If there’s yet another farmer-fondled French goose passing the counter somewhere near Berlin’s Kollwitzplatz and ending up in a New-Berliner’s shopping cart right next to widely travelled garlic from China and morning tea picked at full moon, then it is surely one of the more extreme appearances of eco-delusions, or better to say organic food delusions. Recently held Energy Union night at Berlin’s WMF club however attested that the very same impulse is even able to raise much more sensitive topics, while connecting serious issues, unusual locations and top acts like Coldcut live, Monolake live and the djing Modeselektor boys.

Berlin’s notorious sparrows were already spreading the news from roof to roof: the WMF is back. At first glance that might sound like a new branch office of a stainless steel cooking pots and high-grade cutlery producing company, but here is definitely the speech about one of Berlin’s new old clubbing institutions. If Berlin would lie on latitude 60 or higher, then sun would have a chance to send its rays from the North, making the TV Tower cast its shadow over the club’s new location. The 3-letter venue is definitely centrally located now.
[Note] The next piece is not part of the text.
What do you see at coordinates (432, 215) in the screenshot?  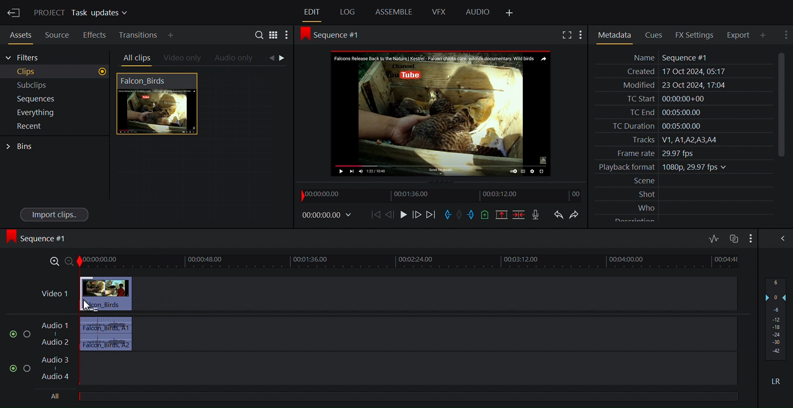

At Klosterstrasse they’re even having a stop of the U2 line at their own doorstep; theoretically seen clubbers now can start a journey round the world right after finishing their club night. That is quite a bonus if you can head back home in the late morning hours without losing time and after having spent the whole night rocking the dance floor.

For nightlife experts the area around Alexanderplatz isn’t all-too new ground, as back in 2005 it has already been the stage for WMF’s summer camp. However, in terms of nightlife that neighbourhood is now awakening like Sleeping Beauty, as beside the new WMF also old bull Weekend and greenhorn Dice club can be found there.

If one would have to draw a comparison between the new WMF and any Berlin club, then Maria am Ufer would be most related. Similar interior, similar sound, similar visuals and similarly mixed crowd – at first glance this might sound dependent, but receptive clubbers won’t find a poor copy as the speech is about a certain artistic thread that can be found in every bigger club in Germany’s capital. Allianz’ fourth party had quite a big line-up, pulling a surprisingly young crowd and actually the very same target audience that will surely be affected by more severe effects of climate change; a perfect playground for the Energy Union project.

Times were great when weather was still weather and not climate. Promising the most noble climate goals as EU Council President, but sacrificing them later, on the very same day, to German automobile industry – gosh, there’s only one “girl” able to do suchlike… Spirit and purpose of music’s intervention into social matters is as open to dispute as the way of taking influence. That can happen grotesquely, by abusing the situation in Iran to promote the record release party for an artist album while raising the glasses and drinking a Caipirinha to its democracy movement. Fortunately there are different and more comprehensive ways though, for example when transporting critical topics like humanity’s influence on climate to the dance floor. To emphasize its sincerity, clubbers could participate in a petition addressed to Chancellor Merkel on-site. Especially when thinking about before mentioned incompetent sweet-talking regent, engagements like a special party concept are needed nowadays.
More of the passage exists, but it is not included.